The other weekend Isabelle and I went to Comic Arts LA, an annual festival featuring tons of graphic novelists, zinesters, and printmakers. It was held at an Armenian American community center in Glendale. We made the rounds of all the artists’ tables, flipping through zines and admiring artwork. In the middle, we took a break at the drawing wall.

CALA 1

That cute fuschia cat is Isabelle’s doing. I’m drawing a cat’s paw.
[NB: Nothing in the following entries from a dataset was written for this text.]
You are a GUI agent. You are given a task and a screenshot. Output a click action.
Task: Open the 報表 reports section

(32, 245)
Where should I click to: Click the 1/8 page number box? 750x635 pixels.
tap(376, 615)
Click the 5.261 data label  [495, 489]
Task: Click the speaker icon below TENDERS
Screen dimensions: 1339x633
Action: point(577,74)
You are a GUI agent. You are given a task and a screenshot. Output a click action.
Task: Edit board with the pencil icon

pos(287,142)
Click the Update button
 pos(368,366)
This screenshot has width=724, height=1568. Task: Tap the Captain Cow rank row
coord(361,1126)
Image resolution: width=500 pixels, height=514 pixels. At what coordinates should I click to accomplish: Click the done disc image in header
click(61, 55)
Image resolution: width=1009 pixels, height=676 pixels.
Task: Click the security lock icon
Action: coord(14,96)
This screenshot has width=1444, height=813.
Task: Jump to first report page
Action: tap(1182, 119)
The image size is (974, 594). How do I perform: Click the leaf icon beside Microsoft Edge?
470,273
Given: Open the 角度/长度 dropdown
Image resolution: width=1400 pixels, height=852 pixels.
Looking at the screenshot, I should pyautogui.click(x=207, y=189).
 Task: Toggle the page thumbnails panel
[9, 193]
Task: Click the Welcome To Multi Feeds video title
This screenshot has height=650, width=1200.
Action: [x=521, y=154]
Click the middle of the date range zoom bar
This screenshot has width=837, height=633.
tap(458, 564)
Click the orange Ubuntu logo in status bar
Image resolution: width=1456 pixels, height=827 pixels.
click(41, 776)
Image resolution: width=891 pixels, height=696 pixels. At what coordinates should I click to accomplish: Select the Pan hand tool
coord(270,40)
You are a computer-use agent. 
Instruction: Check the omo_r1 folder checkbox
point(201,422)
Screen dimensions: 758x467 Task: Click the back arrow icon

I ended up getting two zines by Maia Kobabe. Then I circled back to Aminder Dhaliwal‘s table because I’d decided I wanted a copy of her new graphic novel Woman World, set in a future with no men. It had occurred to me to worry that she might be sold out, and as we approached, I noticed that the only book I could still see was the display copy. Indeed, it was the last one left, and I got to buy it! She seemed very happy too and took a picture of me with the last copy, which she’d signed and dedicated to me.

My CALA comics

After leaving the festival, we walked to the nearby Forest Lawn cemetery, which is immense. Through the tall wrought iron gates and past the half-timber main building, there was a fork in the road and a huge sign, like a tablet of the Ten Commandments, indicating which way to the Little Church of the Flowers, the Wee Kirk o’ the Heather, and so on. We took the path toward the Little Church of the Flowers, but then we turned toward the mausoleum, which looks a bit like a castle. After getting a good look at it from multiple sides, we left the way we’d come, and unlike last time we didn’t get locked in the cemetery after closing.